DoubleLine Capital Chief Executive Officer Jeffrey Gundlach raised pointed questions about financial advisors and other intermediaries who ushered individual investors into private credit and other so-called semi-liquid funds, suggesting they've been motivated by high fees as much as by their clients' interests.
"It's clear that prospectuses talked about the gating mechanism, but I have a feeling that the financial intermediaries, not all of them of course, but enough of them, didn't explain," he said Wednesday on a panel at the Milken Institute Global Conference in Beverly Hills.
The products have been "kept opaque and not granularly described," he said. "That's why everybody wants their money back: They're starting to realize they might be the bag-holder."

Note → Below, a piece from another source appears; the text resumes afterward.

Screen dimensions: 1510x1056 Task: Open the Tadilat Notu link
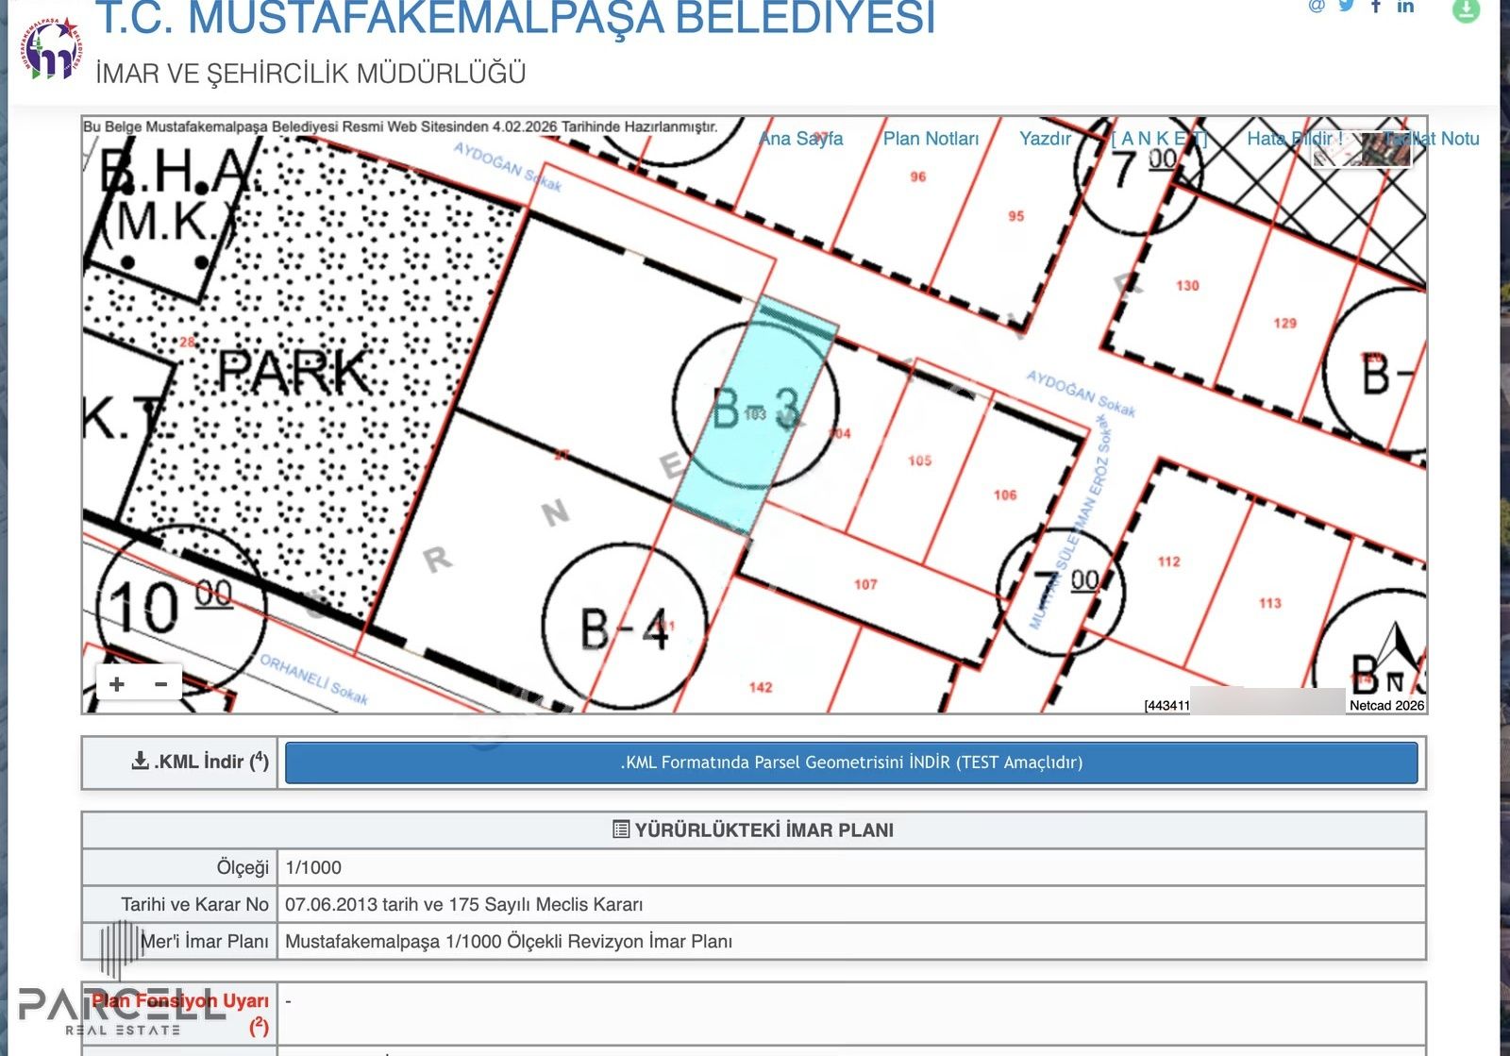1433,138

Private credit firms are grappling with a wave of redemption requests, a jolt to an industry that had viewed individuals as a new source of capital to complement institutions. At Milken and elsewhere, asset managers are now questioning the wisdom — or at least, the marketing message — of selling illiquid investments to the masses.
Gundlach, whose DoubleLine manages almost $100 billion in fixed income and other assets, compared today's private credit market to the boom-and-bust cycles in the dot-com era and in mortgage-backed securities and other derivatives.
Risky credit might be able to hide in the private market, he said, noting that the quality in the high-yield public market is much better than it was before the global financial crisis.
"This is gonna be an interesting period because the data points aren't as frequent as they were with the dot-coms and the mortgage market," Gundlach said. "I don't know what systemic means, but people are going to lose money here."